Sarah S. Richardson
Tuesday, 16 October 2012, 16:00, Large Operon, EMBL Heidelberg
Sarah S. Richardson, Assistant Professor of the History of Science and of Studies of Women, Gender, and Sexuality
Race and Gender in a Postgenomic Age
What are the implications of the sequencing of the human genome for our conceptions of human racial and gender difference? How does the scientific community respond to controversial research on human differences? In what ways are rapid whole-genome sequencing, the commercial imperatives of much genome science, and the increasingly transdisciplinary nature of genomics changing the context for research on human racial and gender differences?
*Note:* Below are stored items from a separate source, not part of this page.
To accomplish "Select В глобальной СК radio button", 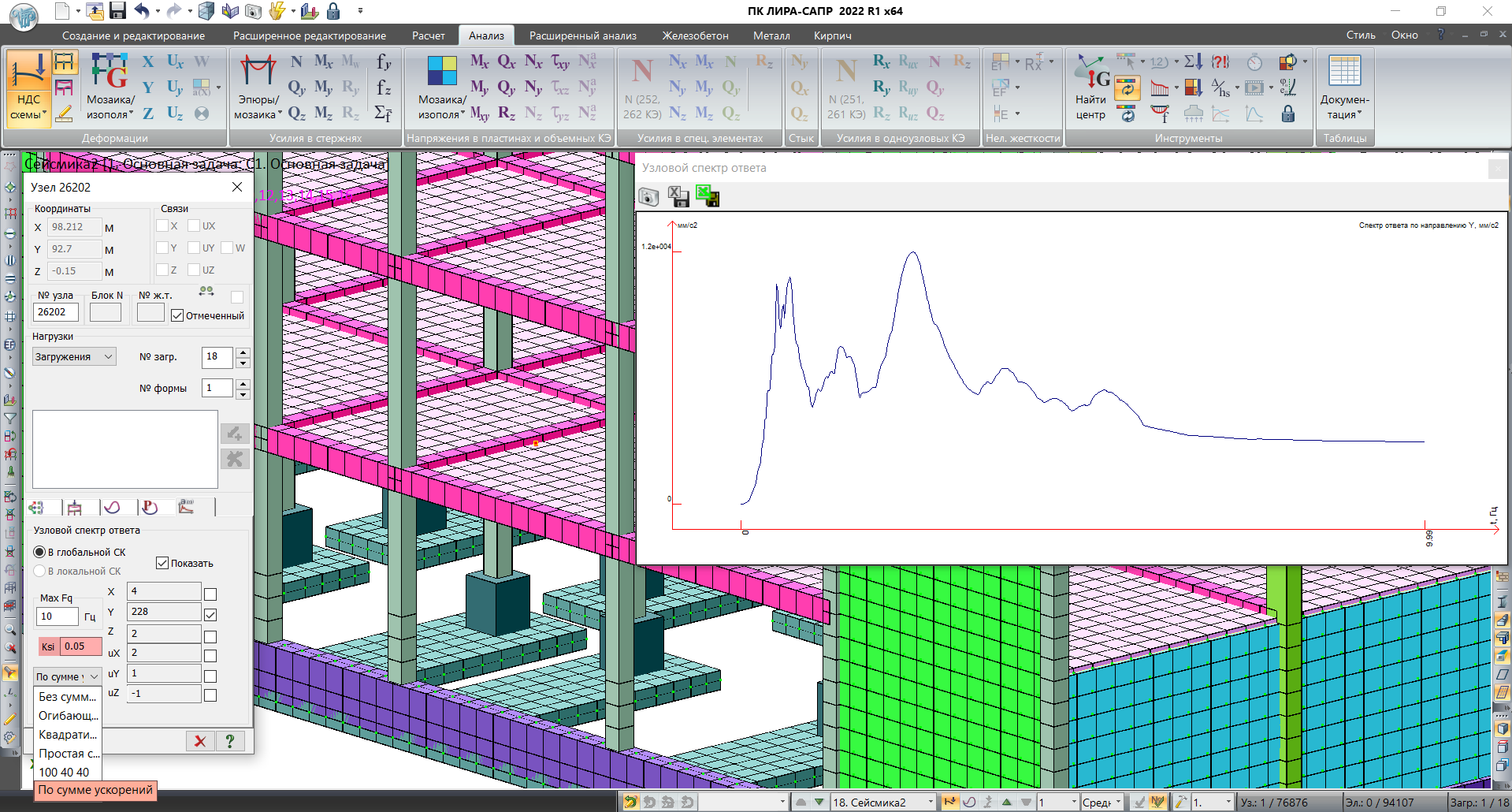I will (x=39, y=552).
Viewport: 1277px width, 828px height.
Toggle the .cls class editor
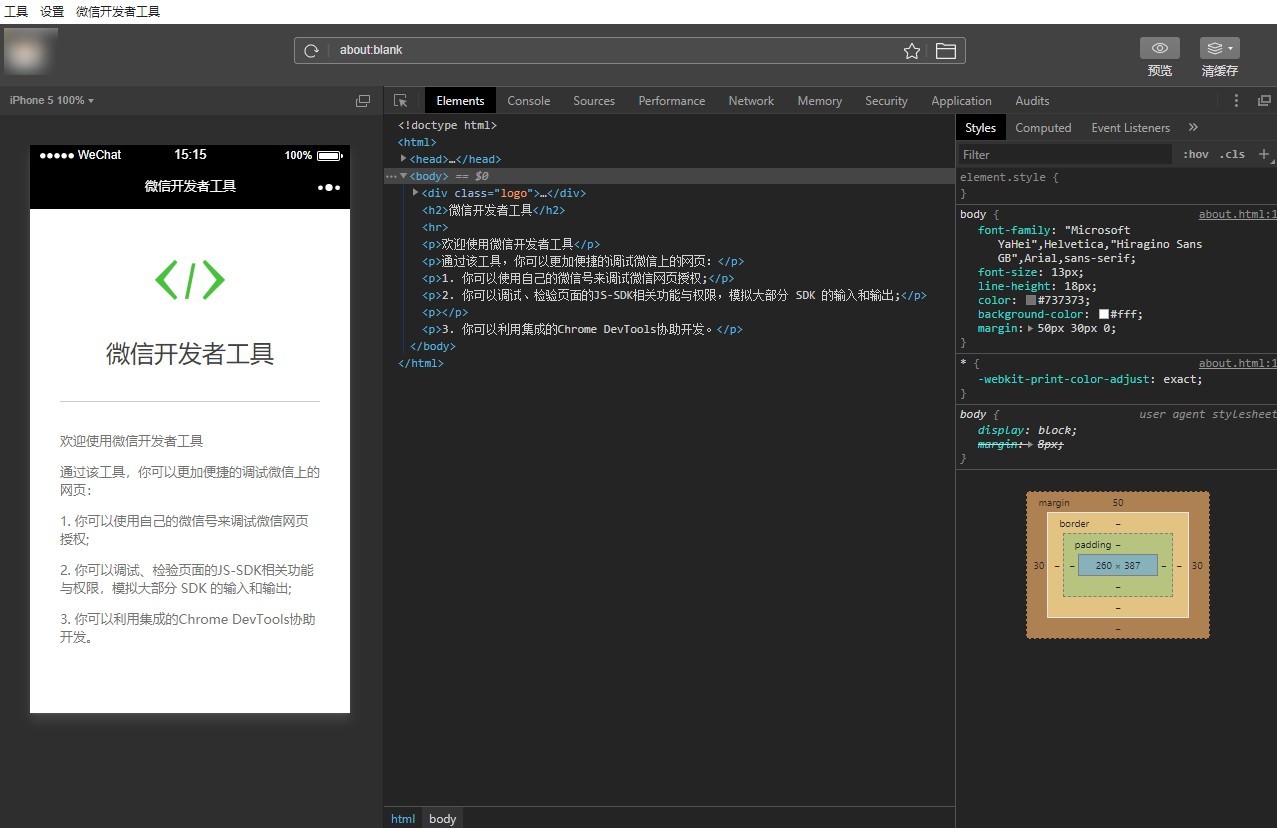click(x=1232, y=154)
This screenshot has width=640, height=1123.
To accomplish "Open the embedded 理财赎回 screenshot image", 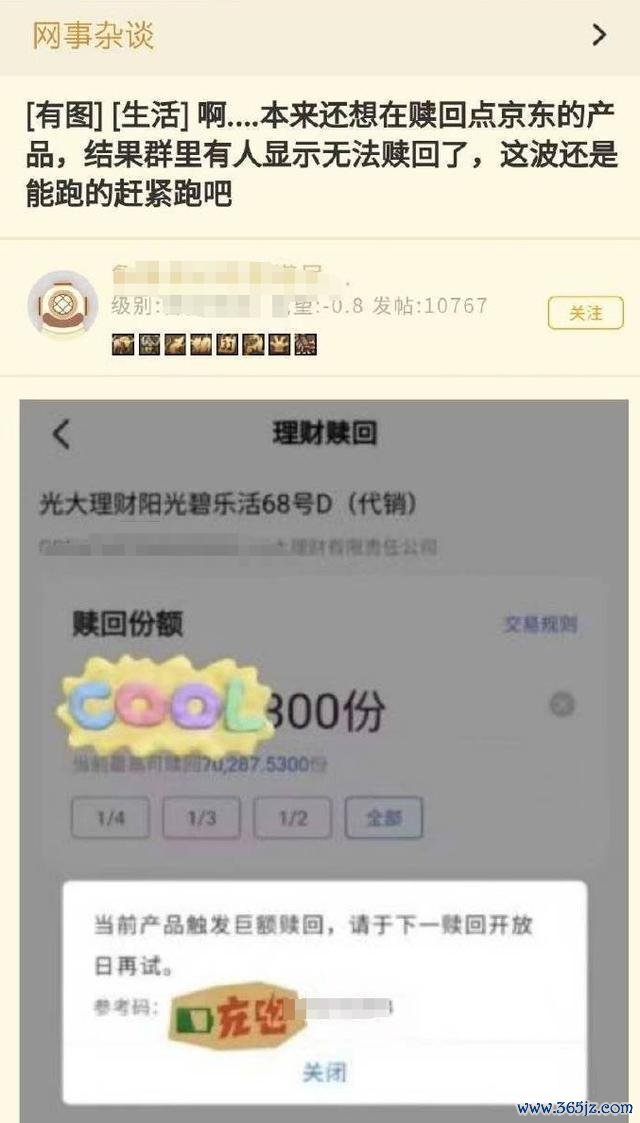I will tap(324, 761).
Engaging these questions using recent case studies, this talk examines the historical, social, and philosophical dimensions of emerging genomic research on human difference.
Sarah S. Richardson is Assistant Professor of the History of Science and of Studies of Women, Gender, and Sexuality at Harvard University. She received her Ph.D. from the Program in Modern Thought and Literature at Stanford University. A historian and philosopher of science, her research focuses on race and gender in the biosciences and on the social dimensions of scientific knowledge. Richardson’s forthcoming book, Sex Itself: Male and Female in the Human Genome (Chicago, 2013), traces the history of genetic theories of sex differences from 1900 to the present. Richardson co-edited the book Revisiting Race in a Genomic Age (Rutgers, 2008).